Strona:Wacław Sieroszewski - Z fali na falę.djvu/97

Z Wikiźródeł, wolnej biblioteki
Ta strona została przepisana.

Usnął.
Gdy ocknął się, blask dnia wdzierał się wszystkiemi szparami okiennic. Ze zdziwieniem spostrzegł, że leży na zgniłych deskach podłogi.
— Co to znaczy?… Czyżby to, co w nocy zaszło, było snem tylko!? Ależ nie — ona tu śpi!..
Nachylił się, przyjrzał i wtył cofnął z okropnym okrzykiem: śpiąca nie miała twarzy.
Leżało przed nim jeno ciało kobiety, zawinięte w całun śmiertelny, ciało do tego stopnia wychudłe, że zeń nic nie zostało prócz kości, powleczonych ciemną skórą, i długiego ciemnego warkocza…
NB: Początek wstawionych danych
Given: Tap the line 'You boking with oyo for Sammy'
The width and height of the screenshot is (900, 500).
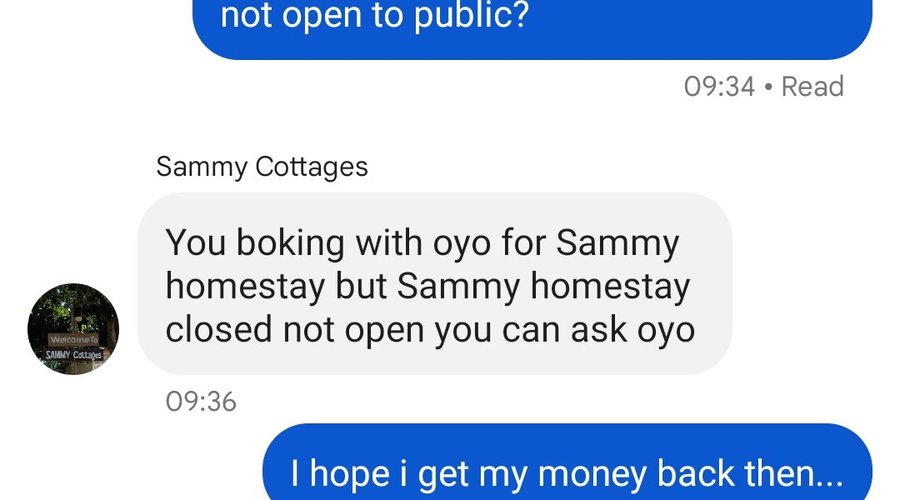Looking at the screenshot, I should tap(422, 243).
Drżący samuraj stał zmartwiały w promieniach porannego słońca, obojętnie oświetlającego wnętrze pokoju. Lodowate przerażenie zwolna zamieniało się w jego sercu w rozpacz bezdenną, bezbrzeżną, a tak bolesną, iż uchodząc przed nią, chwytał się cienia nadziei.
Wybiegł na ulicę i zaczepił pierwszego przechodnia.
— Panie, czcigodny panie, czy to ulica „Naka naori“?
— A czy nie wie pan, gdzie tu dom samuraja Hanaki Baisu?
— Aha, jest taki dom, ale stoi pusty. Tam już oddawna nikt nie mieszka. Należał do żony samuraja, który opuścił miasto wiele lat temu, rozwiódłszy się z tą kobietą, aby zaślubić inną.